Immédiatement après la victoire du Front populaire, une immense vague de grèves se répand sur tout le pays, concernant plus de deux millions de salariés. Dans la plupart des cas, les grèves s'accompagnent de l'occupation des entreprises. Le département des Landes reste toutefois à l'écart de ce mouvement, puisque les travailleurs du seul véritable centre ouvrier du département, les Forges de l'Adour, ne font en grève qu'une journée, obtenant immédiatement la satisfaction de leurs revendications. Rapidement, Léon Blum recoit les représentants du patronat et de la C.G.T.. Le 7 juin 1936, sont signés les accords de Matignon, octroyant aux ouvriers des augmentations de salaire de 7 à 15 %, la reconnaissance du droit syndical dans l'entreprise et la pratique des conventions collectives. Mais les grèves ne cessent que progressivement, et le Parti communiste doit mettre tout son poids dans la balance pour que le travail reprenne massivement. L'euphorie populaire se prolonge tout l'été, notamment grâce à l'attribution des premiers congés payés. De façon générale, ouvriers et classes populaires ont le sentiment d'avoir enfin porté au gouvernement des dirigeants qui concentrent leur attention sur leurs préoccupations, leurs problèmes et leurs intérêts.

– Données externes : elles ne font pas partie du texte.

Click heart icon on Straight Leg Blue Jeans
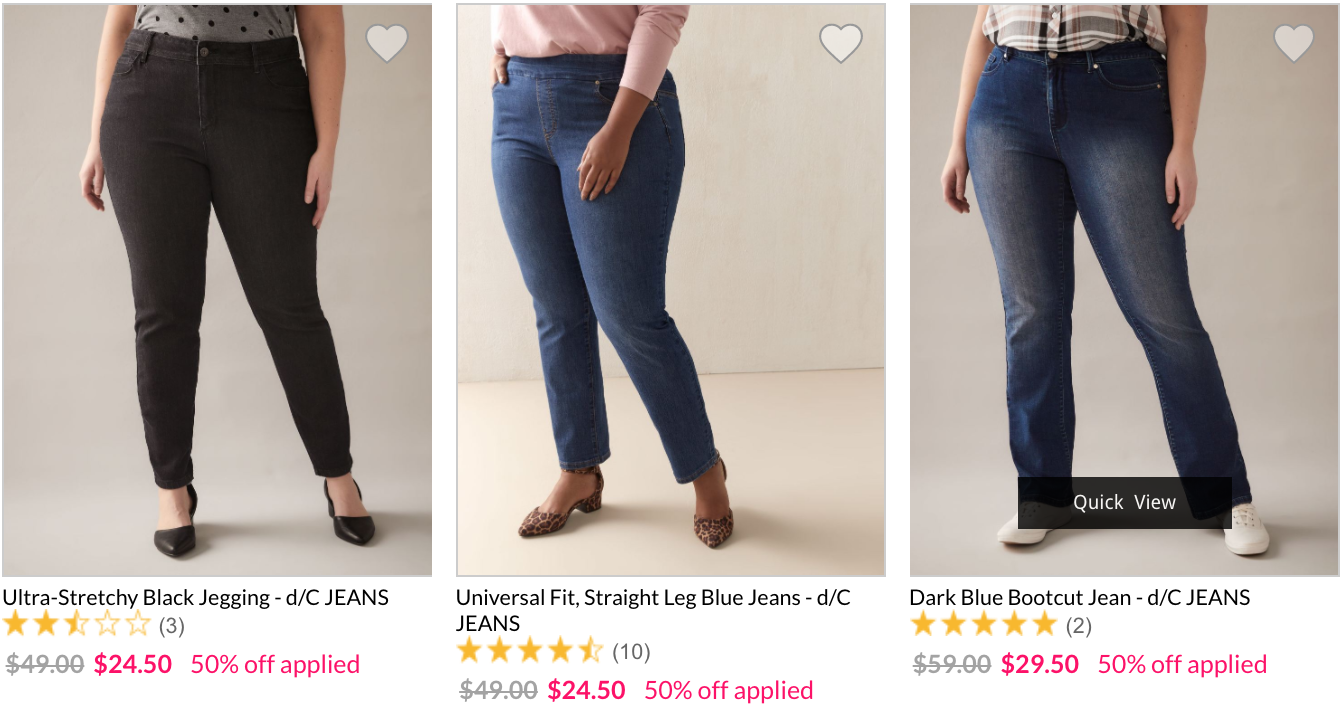Image resolution: width=1342 pixels, height=708 pixels. coord(841,43)
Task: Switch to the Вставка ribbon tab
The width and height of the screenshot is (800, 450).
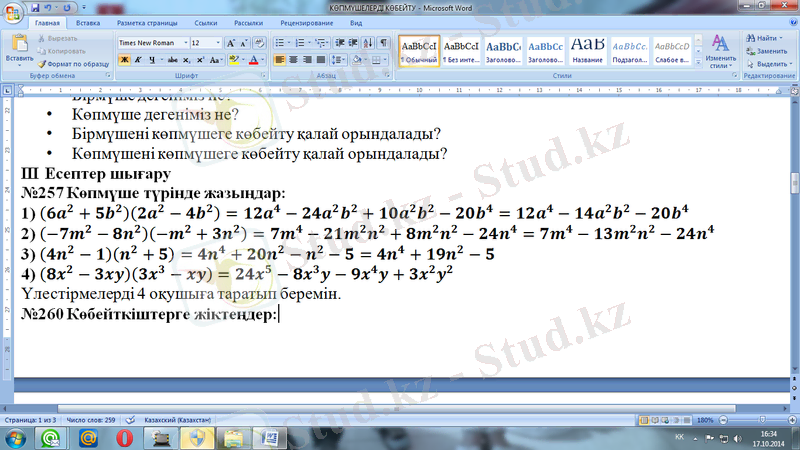Action: (88, 21)
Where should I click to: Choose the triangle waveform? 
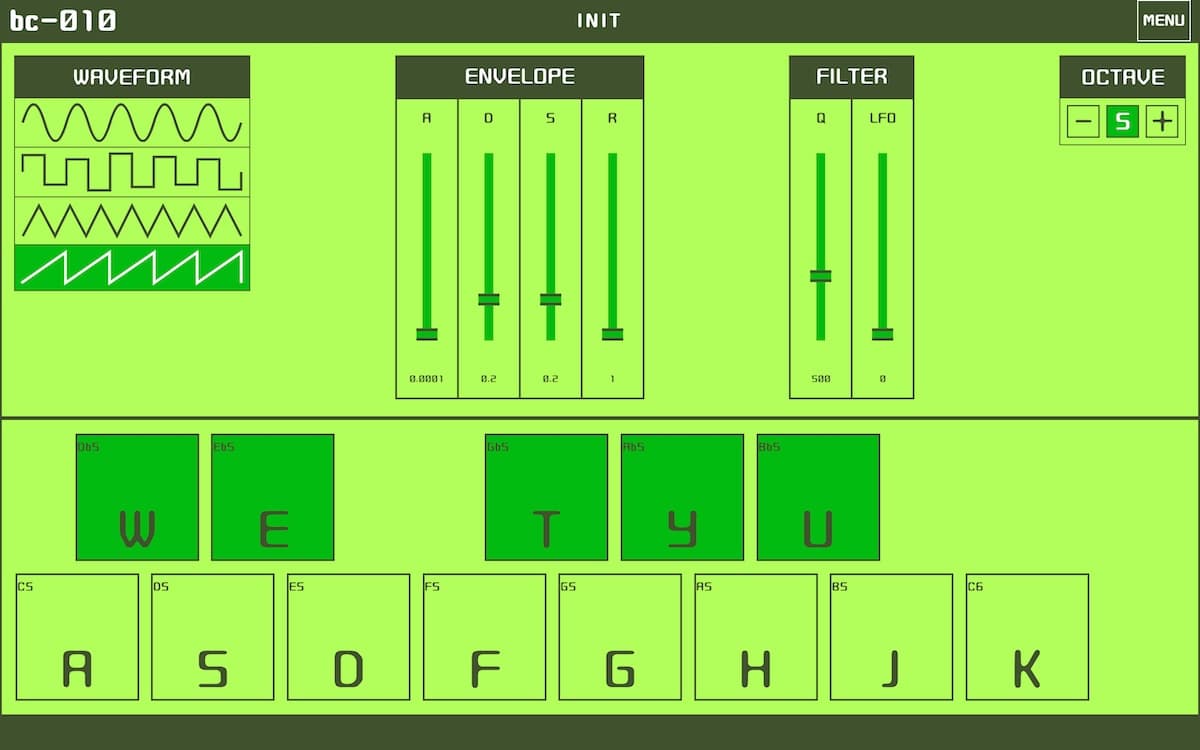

La situation extérieure et intérieure reste toutefois très trouble. Sur le plan international, la menace de guerre avec l'Allemagne nazie est au cœur des débats depuis l'élection, avec la nationalisation des entreprises d'armement puis régulièrement autour de la question du réarmement, dont Daladier, ministre de la Défense nationale, fait une priorité. Surtout, dès juillet 1936, le déclenchement de la guerre d'Espagne met le gouvernement Blum au pied du mur. Devant la défection du gouvernement britannique, Léon Blum renonce à une intervention en faveur des républicains espagnols, déchaînant ainsi la colère des responsables communistes. En décembre 1936, les communistes s'abstiennent lors d'un vote de confiance sur la politique extérieure. Le gouvernement se contente de fermer les yeux sur les départs massifs de volontaires français vers l'Espagne. À l'image d' Henri Dupin ou d' Albert André, tous deux originaires du département des Landes, environ 10 000 volontaires français rejoignent les Brigades internationales de l'armée républicaine espagnole.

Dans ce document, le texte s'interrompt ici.